REQUIRED WORK –
1. Write out the part of the keychain setup excerpt that opens with the words containing "Next, define a" and closes with "after application launch.".
2. Summarize the keychain setup excerpt in two sentences.

PAGE EXCERPT –
================

You’re going to load these items when you run your application, but you don’t want to load them every time you launch your app. Open AppDelegate.m, and import your KeychainCertificate and KeychainIdentity header files.
#import "KeychainCertificate.h"
#import "KeychainIdentity.h"
Next, define a private category.
@interface AppDelegate ()
- (BOOL)isAnchorCertLoaded;
- (void)addAnchorCertificate;
- (void)addIdentity;
@end
You defined a method to check if your anchor certificate has been loaded, plus two methods to add the anchor certificate and digital identity. Before you implement those methods, you need to modify application:didFinishLoadingWithOptions:.
- (BOOL)application:(UIApplication *)application didFinishLaunchingWithOptions:(NSDictionary *)launchOptions
{
// Override point for customization after application launch.
if ([self isAnchorCertLoaded]) {
[self addIdentity];
[self addAnchorCertificate];
}
return YES;
}
Check if the anchor certificate is loaded. If not, load the digital identity and anchor certificate. The loading should happen only once, essentially at first launch of the application. The implementation of isAnchorCertLoaded is very simple.
- (BOOL)isAnchorCertLoaded
{
return ([[NSUserDefaults standardUserDefaults] valueForKey:@"anchor_certificate"] == nil);
}
You just check if the key anchor_certificate exists in the application’s User Defaults. If it doesn’t, you assume the certificate and digital identity haven’t been loaded. To load the certificate, you simply load the file, instantiate a KeychainCertificate, then save it. Remember your KeychainItem save: method writes the keychain item to the keychain.

================

INFORMATION GIVEN –
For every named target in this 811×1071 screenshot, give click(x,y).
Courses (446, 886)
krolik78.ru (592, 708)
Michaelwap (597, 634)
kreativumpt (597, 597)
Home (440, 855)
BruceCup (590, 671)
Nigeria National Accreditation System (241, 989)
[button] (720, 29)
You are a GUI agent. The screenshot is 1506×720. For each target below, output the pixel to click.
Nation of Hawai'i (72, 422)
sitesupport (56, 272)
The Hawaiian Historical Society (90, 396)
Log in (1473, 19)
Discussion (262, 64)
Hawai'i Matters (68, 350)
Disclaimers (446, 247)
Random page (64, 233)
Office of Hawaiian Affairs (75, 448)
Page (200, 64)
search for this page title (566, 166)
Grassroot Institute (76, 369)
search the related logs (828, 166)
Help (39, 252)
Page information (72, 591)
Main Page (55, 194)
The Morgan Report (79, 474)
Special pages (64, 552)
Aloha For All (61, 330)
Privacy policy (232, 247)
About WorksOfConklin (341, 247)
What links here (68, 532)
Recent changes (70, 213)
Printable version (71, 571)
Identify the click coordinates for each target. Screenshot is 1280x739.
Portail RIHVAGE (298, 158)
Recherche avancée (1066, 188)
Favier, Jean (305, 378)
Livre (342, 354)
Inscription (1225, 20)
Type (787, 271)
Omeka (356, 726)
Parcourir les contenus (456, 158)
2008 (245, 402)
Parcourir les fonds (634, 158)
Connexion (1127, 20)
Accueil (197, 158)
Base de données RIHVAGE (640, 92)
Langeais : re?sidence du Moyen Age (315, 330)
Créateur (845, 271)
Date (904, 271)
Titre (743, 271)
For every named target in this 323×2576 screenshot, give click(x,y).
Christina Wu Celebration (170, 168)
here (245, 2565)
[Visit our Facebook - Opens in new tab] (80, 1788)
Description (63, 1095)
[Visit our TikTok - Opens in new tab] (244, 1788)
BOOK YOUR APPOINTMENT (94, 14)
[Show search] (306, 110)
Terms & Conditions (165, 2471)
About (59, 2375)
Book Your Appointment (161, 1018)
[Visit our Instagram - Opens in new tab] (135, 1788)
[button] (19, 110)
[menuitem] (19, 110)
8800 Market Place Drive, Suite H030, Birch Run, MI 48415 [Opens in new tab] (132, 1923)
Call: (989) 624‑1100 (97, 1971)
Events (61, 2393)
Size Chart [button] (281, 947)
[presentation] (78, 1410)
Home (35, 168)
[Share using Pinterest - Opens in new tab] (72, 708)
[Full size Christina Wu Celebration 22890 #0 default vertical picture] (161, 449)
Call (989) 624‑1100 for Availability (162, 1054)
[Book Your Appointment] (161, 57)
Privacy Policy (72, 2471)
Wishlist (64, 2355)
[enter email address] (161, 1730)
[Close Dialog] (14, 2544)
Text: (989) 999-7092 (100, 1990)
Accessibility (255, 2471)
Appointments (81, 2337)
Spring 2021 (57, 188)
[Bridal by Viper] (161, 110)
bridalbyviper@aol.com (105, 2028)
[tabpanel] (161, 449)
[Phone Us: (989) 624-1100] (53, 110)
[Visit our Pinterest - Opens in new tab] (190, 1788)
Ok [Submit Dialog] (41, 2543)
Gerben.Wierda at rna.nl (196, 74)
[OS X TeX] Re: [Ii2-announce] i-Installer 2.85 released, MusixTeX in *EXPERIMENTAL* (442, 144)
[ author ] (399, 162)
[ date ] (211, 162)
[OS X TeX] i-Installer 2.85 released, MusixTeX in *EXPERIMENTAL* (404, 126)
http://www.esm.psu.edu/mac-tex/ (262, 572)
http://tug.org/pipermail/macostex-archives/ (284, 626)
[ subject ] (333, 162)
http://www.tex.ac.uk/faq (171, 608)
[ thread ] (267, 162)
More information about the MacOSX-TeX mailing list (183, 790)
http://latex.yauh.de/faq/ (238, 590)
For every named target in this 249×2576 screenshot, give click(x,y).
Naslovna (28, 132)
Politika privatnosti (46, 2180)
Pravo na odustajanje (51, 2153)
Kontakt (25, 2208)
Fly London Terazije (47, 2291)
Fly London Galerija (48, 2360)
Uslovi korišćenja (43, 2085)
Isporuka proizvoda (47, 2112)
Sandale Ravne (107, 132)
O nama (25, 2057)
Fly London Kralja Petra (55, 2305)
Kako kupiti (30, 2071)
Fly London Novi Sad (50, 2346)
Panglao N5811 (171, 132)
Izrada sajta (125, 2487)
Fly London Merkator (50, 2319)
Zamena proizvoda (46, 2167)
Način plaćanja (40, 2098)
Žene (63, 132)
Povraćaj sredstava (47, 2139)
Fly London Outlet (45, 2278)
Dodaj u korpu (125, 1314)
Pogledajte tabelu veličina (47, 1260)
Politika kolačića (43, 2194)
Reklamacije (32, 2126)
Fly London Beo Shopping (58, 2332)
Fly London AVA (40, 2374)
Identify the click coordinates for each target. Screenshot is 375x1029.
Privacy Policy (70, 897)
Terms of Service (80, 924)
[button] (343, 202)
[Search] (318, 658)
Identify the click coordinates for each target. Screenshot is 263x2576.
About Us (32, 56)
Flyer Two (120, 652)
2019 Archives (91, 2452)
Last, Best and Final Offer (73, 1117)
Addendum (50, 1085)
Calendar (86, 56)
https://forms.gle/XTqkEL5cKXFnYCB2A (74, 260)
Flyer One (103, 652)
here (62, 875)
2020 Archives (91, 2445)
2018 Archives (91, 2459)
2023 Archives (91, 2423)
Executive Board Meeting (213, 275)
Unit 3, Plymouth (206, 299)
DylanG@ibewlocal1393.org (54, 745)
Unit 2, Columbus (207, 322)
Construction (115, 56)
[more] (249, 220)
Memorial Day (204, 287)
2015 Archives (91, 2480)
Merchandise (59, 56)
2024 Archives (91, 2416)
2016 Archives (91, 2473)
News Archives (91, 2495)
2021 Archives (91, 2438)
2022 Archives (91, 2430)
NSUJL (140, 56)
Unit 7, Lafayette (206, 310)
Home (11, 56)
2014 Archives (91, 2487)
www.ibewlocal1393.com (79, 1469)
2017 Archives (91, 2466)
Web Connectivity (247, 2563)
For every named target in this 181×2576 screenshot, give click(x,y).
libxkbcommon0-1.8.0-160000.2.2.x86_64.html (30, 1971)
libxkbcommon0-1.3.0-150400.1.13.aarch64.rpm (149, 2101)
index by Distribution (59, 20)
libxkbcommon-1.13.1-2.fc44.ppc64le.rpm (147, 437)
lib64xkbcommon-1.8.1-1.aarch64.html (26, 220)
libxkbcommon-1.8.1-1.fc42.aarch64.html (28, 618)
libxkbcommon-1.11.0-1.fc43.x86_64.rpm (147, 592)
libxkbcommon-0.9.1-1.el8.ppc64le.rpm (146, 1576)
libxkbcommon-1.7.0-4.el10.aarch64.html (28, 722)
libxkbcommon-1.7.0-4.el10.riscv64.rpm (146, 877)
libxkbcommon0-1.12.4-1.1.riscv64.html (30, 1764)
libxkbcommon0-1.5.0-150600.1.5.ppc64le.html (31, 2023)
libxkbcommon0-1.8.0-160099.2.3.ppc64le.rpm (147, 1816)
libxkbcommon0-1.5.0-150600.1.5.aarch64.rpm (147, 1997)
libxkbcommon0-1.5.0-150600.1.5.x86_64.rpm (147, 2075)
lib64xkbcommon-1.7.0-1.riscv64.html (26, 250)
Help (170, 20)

================

EXERCISE SOLUTIONS –
1.
Next, define a private category.
@interface AppDelegate ()
- (BOOL)isAnchorCertLoaded;
- (void)addAnchorCertificate;
- (void)addIdentity;
@end
You defined a method to check if your anchor certificate has been loaded, plus two methods to add the anchor certificate and digital identity. Before you implement those methods, you need to modify application:didFinishLoadingWithOptions:.
- (BOOL)application:(UIApplication *)application didFinishLaunchingWithOptions:(NSDictionary *)launchOptions
{
// Override point for customization after application launch.

2. The anchor certificate and digital identity are loaded in AppDelegate.m, and the loading should happen only once, essentially at the first launch of the application. After the KeychainCertificate and KeychainIdentity header files are imported and a private category with three methods is defined, the launch method checks whether the anchor certificate is loaded by looking for the key anchor_certificate in the application's User Defaults.